# Calling of the lever .....



## Mrboots2u (May 10, 2013)

After having read and watched tons of stuff re machines , I feel I have been carried to the dark side and am now looking at a lever purchase.

Predominantly looking at the Londinium I . It seems to fit my criteria for my next purchase which are as follows .

Consistently great espresso

£1500 or under

Built to last and looks wow

Fits in my kitchen .....

Mrs Boots has given me a green light to spend , Systematic Kid has agreed to give me a tour of one when he gets back of holiday. I have a L1 shaped piece of paper taking up space on the counter.

So what do I need you guys for and why am I posting ? Anyone got anything bad to say re the choice , loads of positive stuff from owners on here and elsewhere . Perhaps I just the need the psychological push from my fellow brethren

' Go on do it , you won't regret it ' etc. I don't think I will have ever sent as much money on one purchase for myself ever !


----------



## billcoxfam (Jan 8, 2013)

Don't forget to budget for VAT and a bottomless portafilter.

You won't regret it, I certainly haven't.

After sales service is amazing. Reiss responds to any queries very quickly. My machine stood unused for 5 weeks which resulted in a sticking valve and a small release of steam. Issue sorted easily after a quick exchange of e-mails.


----------



## Mrboots2u (May 10, 2013)

Ah ok so the £1400 for plumped version needs VAT adding on to it . Ouch another £280 to find?


----------



## aaronb (Nov 16, 2012)

Go on, go for it!

As billcoxfam says get a bottomless PF from Londinium too, they're well machined and worth it.

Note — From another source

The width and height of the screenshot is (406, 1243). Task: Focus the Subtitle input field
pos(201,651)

I've had my L1 since December and very happy.


----------



## Mrboots2u (May 10, 2013)

Ok, I am right I thinking I need to find another £300 for the vat part? What's machines were you guys using before your L1? And how much of a learning curve and jump In quality did you experience ?


----------



## 4085 (Nov 23, 2012)

Don't bother with a bottomless. The single spout pours lovely. You will have enough to deal with learning to forget everything you knew and starting again!

The reward though is a fantastic cuppa


----------



## aaronb (Nov 16, 2012)

If you play with the website it will tell you total cost, depends if you want plumbed or tank as well.

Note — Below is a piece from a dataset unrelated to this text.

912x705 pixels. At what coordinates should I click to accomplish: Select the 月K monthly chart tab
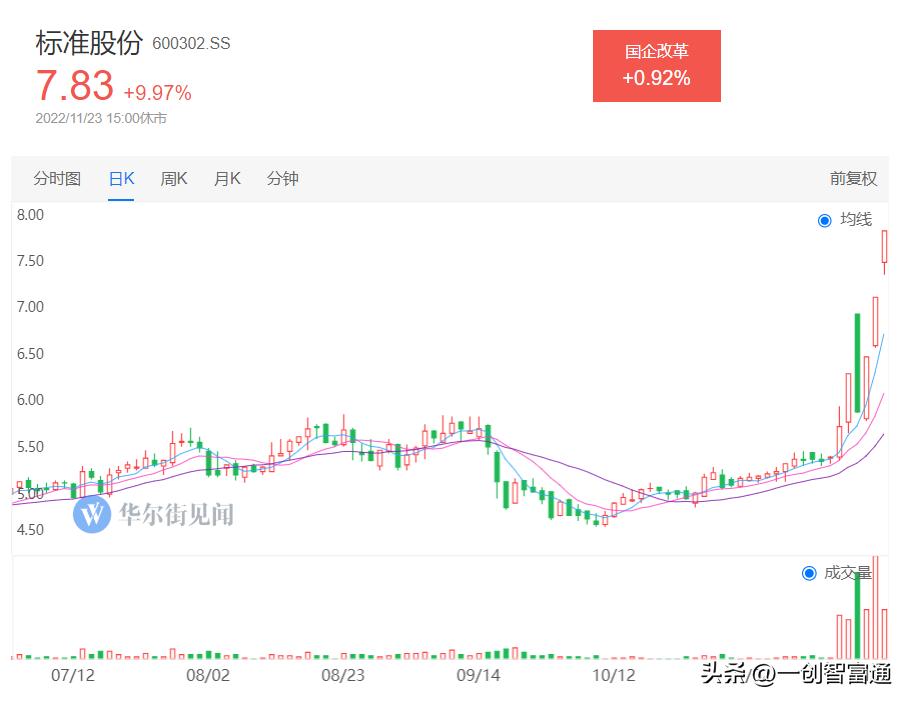[x=227, y=178]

I had a La Pavoni Puccino PCL before. Difference is amazing! Not much of a learning curve if you understand basic tamping and dialing in, it comes with a comprehensive manual and Reiss is only a phone call or email away if you get stuck.


----------



## Mrboots2u (May 10, 2013)

Ha ha , I really don't think ill have much to forget currently .


----------



## 4085 (Nov 23, 2012)

If you can, go for the plumbed in version. it is cheaper and their is no noise at all as the boiler fills in via water pressure.


----------



## Mrboots2u (May 10, 2013)

Looking at where it will sit in the kitchen I think I will have to go for tank version. I am presuming that if I move etc i would have the facility to plumb it in later elsewhere ?


----------



## billcoxfam (Jan 8, 2013)

The pump kicks in for a few seconds at a time and isn't too loud or distracting. Plumbed would be ideal though. I don't think I could live with the noise of a pumped machine after always having had levers.

I love being able to get two equal singles out of the double portafilter. I could never achieve that on the Lusso, always one side or the other.

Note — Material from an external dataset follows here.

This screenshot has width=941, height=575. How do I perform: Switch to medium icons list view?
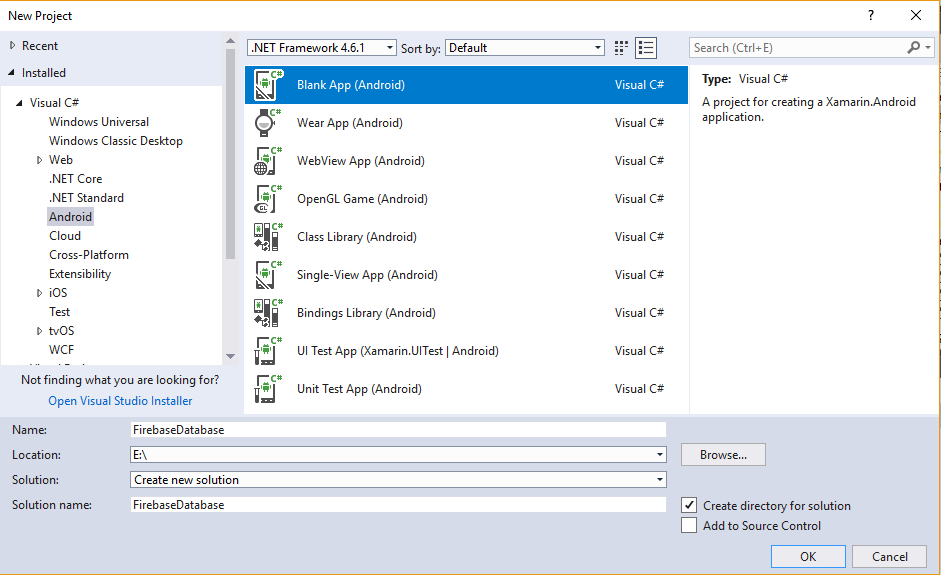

It isn't difficult to achieve excellent and consistent espresso. Far more forgiving than my earlier La Pavoni and PV Lusso.


----------



## coffeechap (Apr 5, 2012)

Go on join the club, like most that go over to the quieter side of life you wont be dissapointed


----------



## aaronb (Nov 16, 2012)

Mrboots2u said:


> Looking at where it will sit in the kitchen I think I will have to go for tank version. I am presuming that if I move etc i would have the facility to plumb it in later elsewhere ?


Yep, this is what I have done. Reiss sells the plumb kits separateley so you can change at a later date.

The only drawback is of course you have then have the lid for the tank on top still, but you cant have it every way! (I was considering getting a new top panel to cover it when the time comes for plumbed depending how much it costs).


----------



## Mrboots2u (May 10, 2013)

Thanks for al the replies , defo going to invest in one. Going to wait to see one in the flesh before I push the button on ordering It.


----------